See? This is how we can use the `merge()` method for merging two dataframes. Here, we merged two entire dataframes. Now, we will see concatenating dataframes.

### Concatenating DataFrames

In Merging, we merged two dataframes having a common column. When we talk about concatenation, we say that __two (or more) dataframes having the exact same columns, but different entries__.
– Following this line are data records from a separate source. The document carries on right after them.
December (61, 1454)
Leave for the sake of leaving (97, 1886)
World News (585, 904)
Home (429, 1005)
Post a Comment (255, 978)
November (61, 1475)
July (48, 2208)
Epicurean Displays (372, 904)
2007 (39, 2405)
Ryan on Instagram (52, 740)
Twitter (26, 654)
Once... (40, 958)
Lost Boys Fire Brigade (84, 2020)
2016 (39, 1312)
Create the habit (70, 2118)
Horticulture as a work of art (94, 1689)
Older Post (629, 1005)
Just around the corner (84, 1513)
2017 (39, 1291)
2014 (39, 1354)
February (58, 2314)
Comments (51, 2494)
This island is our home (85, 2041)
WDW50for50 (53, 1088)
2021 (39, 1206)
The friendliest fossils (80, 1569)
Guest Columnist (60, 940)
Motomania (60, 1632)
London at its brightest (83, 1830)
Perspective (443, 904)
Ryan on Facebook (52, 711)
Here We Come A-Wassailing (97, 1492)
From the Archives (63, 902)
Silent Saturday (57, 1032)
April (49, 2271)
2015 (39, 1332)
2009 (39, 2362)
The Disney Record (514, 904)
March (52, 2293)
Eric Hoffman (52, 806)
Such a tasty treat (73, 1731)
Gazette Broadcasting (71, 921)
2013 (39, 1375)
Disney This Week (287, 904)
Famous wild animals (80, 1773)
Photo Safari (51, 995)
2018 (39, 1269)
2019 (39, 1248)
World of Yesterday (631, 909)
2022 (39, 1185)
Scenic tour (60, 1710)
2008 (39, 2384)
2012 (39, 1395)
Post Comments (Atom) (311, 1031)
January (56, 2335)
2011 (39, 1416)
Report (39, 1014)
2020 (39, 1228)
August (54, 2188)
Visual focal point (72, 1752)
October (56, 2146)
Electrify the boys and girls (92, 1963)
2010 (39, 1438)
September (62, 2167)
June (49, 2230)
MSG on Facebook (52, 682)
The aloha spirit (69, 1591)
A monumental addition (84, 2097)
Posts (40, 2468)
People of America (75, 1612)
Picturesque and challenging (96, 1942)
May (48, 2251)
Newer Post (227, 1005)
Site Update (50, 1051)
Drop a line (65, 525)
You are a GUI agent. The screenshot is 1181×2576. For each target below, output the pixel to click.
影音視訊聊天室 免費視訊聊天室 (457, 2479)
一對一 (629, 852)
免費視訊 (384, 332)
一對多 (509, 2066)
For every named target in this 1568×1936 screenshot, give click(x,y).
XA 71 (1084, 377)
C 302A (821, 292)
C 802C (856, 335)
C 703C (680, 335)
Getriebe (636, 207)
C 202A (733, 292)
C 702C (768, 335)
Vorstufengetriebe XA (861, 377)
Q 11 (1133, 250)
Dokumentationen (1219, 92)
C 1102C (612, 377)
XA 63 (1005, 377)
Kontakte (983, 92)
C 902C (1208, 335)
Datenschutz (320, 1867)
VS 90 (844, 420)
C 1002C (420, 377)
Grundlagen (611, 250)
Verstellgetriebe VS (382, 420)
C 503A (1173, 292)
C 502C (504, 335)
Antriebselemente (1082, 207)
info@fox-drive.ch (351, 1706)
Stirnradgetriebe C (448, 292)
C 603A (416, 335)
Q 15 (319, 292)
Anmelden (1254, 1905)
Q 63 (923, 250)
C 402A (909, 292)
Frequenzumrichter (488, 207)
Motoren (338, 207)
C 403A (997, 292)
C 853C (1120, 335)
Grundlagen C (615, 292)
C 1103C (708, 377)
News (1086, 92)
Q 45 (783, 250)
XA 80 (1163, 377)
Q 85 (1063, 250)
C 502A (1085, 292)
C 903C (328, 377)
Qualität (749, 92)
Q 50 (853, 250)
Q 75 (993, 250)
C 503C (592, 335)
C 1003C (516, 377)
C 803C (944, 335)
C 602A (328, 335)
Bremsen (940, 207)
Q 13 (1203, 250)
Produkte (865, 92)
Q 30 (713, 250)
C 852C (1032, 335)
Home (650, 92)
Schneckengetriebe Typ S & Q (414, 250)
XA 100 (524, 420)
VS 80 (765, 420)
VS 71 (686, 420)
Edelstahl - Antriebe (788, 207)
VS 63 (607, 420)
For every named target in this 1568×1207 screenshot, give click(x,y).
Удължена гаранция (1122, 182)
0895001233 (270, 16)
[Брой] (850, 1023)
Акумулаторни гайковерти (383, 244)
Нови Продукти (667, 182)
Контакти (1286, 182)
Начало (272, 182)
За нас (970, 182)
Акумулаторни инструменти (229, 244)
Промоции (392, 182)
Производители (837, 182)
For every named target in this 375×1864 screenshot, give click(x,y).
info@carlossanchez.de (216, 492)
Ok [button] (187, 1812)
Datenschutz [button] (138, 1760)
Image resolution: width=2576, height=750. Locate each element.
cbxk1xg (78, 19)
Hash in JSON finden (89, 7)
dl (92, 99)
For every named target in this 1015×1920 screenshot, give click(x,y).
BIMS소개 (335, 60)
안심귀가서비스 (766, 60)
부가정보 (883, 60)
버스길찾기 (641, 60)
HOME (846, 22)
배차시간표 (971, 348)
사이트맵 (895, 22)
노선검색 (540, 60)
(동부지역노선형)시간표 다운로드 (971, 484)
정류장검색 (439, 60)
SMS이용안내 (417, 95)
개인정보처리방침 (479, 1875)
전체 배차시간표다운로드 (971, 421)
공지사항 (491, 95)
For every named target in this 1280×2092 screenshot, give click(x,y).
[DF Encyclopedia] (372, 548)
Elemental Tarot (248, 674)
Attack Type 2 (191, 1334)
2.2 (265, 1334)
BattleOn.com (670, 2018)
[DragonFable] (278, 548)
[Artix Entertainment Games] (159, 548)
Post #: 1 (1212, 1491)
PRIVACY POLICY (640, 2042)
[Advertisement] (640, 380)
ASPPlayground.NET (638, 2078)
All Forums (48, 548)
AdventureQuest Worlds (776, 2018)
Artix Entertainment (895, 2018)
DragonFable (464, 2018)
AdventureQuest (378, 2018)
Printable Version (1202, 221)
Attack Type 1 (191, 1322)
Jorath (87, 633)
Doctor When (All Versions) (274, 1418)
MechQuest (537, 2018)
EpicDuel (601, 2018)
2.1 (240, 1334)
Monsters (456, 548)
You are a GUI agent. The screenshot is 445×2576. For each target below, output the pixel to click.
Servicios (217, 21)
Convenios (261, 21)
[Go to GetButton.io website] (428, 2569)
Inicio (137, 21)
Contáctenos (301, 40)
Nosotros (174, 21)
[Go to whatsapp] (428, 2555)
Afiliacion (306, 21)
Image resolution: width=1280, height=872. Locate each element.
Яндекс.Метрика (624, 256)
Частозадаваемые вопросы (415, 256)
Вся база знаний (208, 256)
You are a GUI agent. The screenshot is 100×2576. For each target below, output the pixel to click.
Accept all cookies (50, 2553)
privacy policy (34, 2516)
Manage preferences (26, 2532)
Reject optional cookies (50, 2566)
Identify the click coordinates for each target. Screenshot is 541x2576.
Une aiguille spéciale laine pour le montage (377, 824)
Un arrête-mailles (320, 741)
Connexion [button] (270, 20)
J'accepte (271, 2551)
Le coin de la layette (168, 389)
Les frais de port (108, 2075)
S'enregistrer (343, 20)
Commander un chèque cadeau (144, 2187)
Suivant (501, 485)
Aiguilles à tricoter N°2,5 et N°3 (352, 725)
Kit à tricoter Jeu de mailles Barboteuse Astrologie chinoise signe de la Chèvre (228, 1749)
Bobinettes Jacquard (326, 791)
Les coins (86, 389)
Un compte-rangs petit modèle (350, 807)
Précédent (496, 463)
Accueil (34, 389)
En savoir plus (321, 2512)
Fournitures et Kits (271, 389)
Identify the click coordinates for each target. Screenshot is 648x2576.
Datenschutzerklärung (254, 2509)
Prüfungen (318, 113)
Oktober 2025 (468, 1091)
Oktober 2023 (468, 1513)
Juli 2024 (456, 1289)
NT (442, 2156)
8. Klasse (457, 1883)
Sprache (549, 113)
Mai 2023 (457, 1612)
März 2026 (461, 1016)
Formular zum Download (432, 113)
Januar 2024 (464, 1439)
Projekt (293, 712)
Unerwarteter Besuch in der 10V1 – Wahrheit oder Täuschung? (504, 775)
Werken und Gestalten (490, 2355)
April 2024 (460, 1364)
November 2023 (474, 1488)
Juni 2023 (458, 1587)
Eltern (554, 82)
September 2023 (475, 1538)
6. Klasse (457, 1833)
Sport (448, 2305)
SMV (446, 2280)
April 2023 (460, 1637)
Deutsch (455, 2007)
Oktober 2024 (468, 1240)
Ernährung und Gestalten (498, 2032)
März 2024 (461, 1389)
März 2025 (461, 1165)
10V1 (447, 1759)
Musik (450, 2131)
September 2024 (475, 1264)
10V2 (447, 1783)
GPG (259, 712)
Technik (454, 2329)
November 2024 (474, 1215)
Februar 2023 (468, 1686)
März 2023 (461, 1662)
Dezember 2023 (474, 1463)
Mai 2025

In this case, we say that __we are just adding entries to an existing dataframe using another dataframe__ with the same columns. This can be achieved using the __`concat()`__ method, which takes two arguments, a `list of dataframes to be joined` and an `index (0 (for columns) or 1 (for rows))`. It follows the following syntax - 

__`pd.concat([list-of-df],axis=)`__

Let us see an example.




In [122]:
gold = pd.DataFrame({'Country': ['USA', 'France', 'Russia'],
                         'Medals': [15, 13, 9]}
                    )
silver = pd.DataFrame({'Country': ['India', 'Germany', 'Australia'],
                        'Medals': [29, 20, 16]}
                    )
bronze = pd.DataFrame({'Country': ['Singapore', 'UK', 'Canada'],
                        'Medals': [40, 28, 27]}
                    )

Let us view them one by one. We use the `display()` function for this purpose. Let us see it in action.

In [127]:
display(gold,silver,bronze)

Unnamed: 0,Country,Medals
0,USA,15
1,France,13
2,Russia,9


Unnamed: 0,Country,Medals
0,India,29
1,Germany,20
2,Australia,16


Unnamed: 0,Country,Medals
0,Singapore,40
1,UK,28
2,Canada,27


Now, let us concatenate these dataframes. First, we will concatenate them via rows, then by columns.

In [123]:
pd.concat([gold,silver,bronze])

Unnamed: 0,Country,Medals
0,USA,15
1,France,13
2,Russia,9
0,India,29
1,Germany,20
2,Australia,16
0,Singapore,40
1,UK,28
2,Canada,27


In [130]:
pd.concat([gold,silver,bronze],axis=1)

Unnamed: 0,Country,Medals,Country.1,Medals.1,Country.2,Medals.2
0,USA,15,India,29,Singapore,40
1,France,13,Germany,20,UK,28
2,Russia,9,Australia,16,Canada,27


See? This is how we concatenate dataframes using the `concat()` method. It can also be used to combine dataframes, but only in the case where the columns are completely different.